Greg Nowell GN842 at CNSVAX.Albany.Edu
Tue Jun 8 13:31:10 PDT 1999


One of Holzman's pieces was written in the 1980s in International Security. The title was something like "The Continental Breakfast gap". In it he applied standard estimation techniques to a croissant breakfast and concluded we were being vastly outspent on breakfast.

If one wishes to compare the USSR to an undeveloped country the question is which one. Looks great next to Madagascar and maybe not so great next to post-war Taiwan. In some ways choosing an "undeveloped" baseline is just as problematic as choosing a "developed" one.

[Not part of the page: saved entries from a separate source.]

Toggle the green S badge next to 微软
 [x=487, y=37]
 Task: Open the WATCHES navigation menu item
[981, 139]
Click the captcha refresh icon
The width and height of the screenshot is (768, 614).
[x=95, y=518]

I think the USSR tended to be compared to "the best of the west" because it was supposedly the "best of the command economies" (maybe E Germany, but they weren't as big 'n' powerful) and the notion was, do a best-to-best comparison of two types of economies. Remember the us-or-them logic which prevailed. Love it or leave it. All of that. Best-to-best is not illogical, anymore than worst to worst is illogical. But if the notion is "their system" versus "our system" (which I think is what started the debate) than best-to-best, middle-to-middle, and worst-to-worst are good points to go with.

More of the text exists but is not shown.